##### RECORDS

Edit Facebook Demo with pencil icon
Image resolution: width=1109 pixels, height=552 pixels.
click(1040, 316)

##########
##### RECORDS

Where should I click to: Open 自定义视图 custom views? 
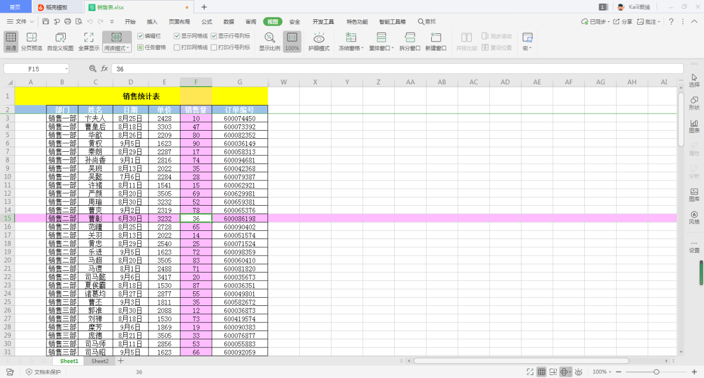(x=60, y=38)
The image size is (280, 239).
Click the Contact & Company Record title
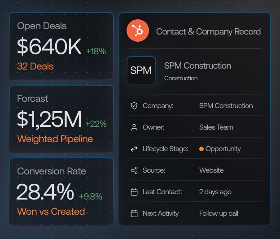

##########
##### RECORDS

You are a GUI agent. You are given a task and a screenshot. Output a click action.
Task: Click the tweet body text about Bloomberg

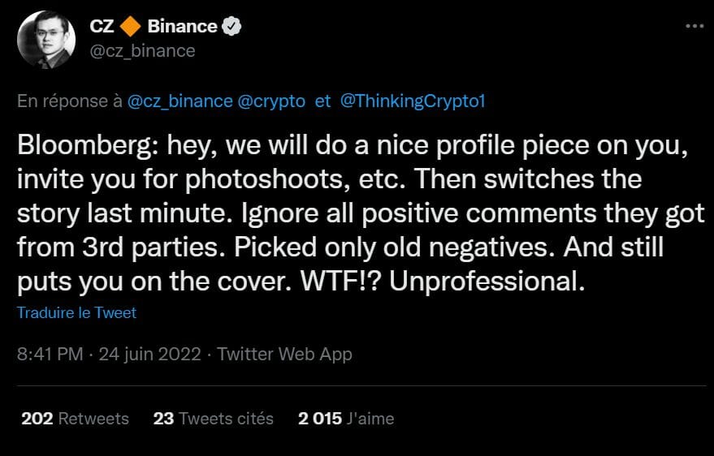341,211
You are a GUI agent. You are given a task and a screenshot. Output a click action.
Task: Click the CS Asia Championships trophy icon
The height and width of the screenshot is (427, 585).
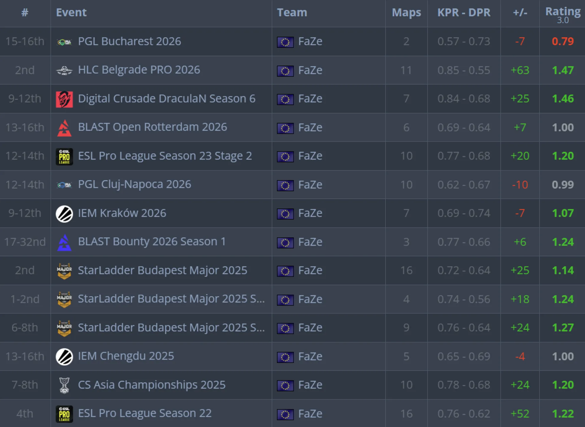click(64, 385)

##########

Copy out only the listing from the line containing "Edit Facebook Demo with pencil icon" down to the line containing "click(1040, 316)", with "pencil icon" replaced by "pen icon" and everything else unchanged.

Edit Facebook Demo with pen icon
Image resolution: width=1109 pixels, height=552 pixels.
click(1040, 316)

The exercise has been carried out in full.